──────── Dataset content ────────

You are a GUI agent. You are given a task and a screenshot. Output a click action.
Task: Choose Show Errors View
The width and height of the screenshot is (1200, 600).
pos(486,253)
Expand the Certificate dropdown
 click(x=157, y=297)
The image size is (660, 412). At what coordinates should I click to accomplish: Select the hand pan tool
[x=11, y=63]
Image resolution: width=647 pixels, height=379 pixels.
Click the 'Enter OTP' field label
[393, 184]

────────
──────── Dataset content ────────

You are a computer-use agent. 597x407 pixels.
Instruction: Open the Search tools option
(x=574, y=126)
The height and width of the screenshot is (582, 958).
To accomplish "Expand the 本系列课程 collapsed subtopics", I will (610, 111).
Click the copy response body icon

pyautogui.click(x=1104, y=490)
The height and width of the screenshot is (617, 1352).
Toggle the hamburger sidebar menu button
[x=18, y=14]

────────
──────── Dataset content ────────

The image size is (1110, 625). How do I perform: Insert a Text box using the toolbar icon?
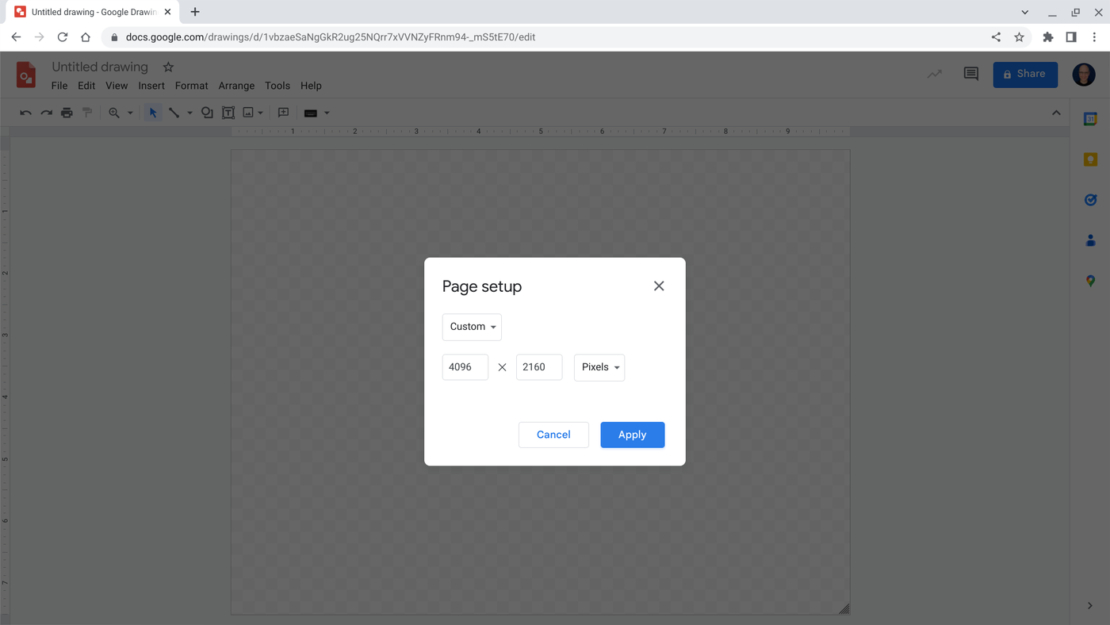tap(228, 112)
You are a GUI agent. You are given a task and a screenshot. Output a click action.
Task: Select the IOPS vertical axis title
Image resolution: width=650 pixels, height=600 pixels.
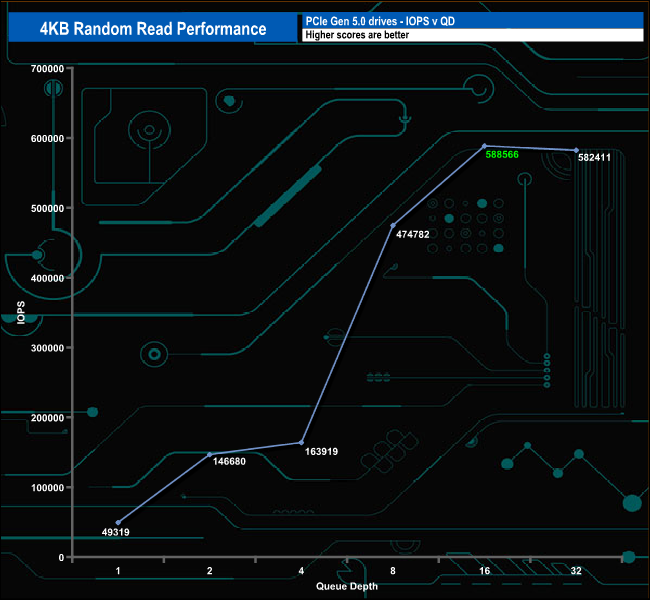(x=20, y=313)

────────

- [Aim of the exercise]: Put the rows into a JSON list of strings, one string per line, starting with the line that contains "The height and width of the screenshot is (582, 958)." and going on through the line that contains "[x=18, y=14]", and leave out blank lines.

- [Answer in full]:
[
  "The height and width of the screenshot is (582, 958).",
  "To accomplish \"Expand the 本系列课程 collapsed subtopics\", I will (610, 111).",
  "Click the copy response body icon",
  "pyautogui.click(x=1104, y=490)",
  "The height and width of the screenshot is (617, 1352).",
  "Toggle the hamburger sidebar menu button",
  "[x=18, y=14]"
]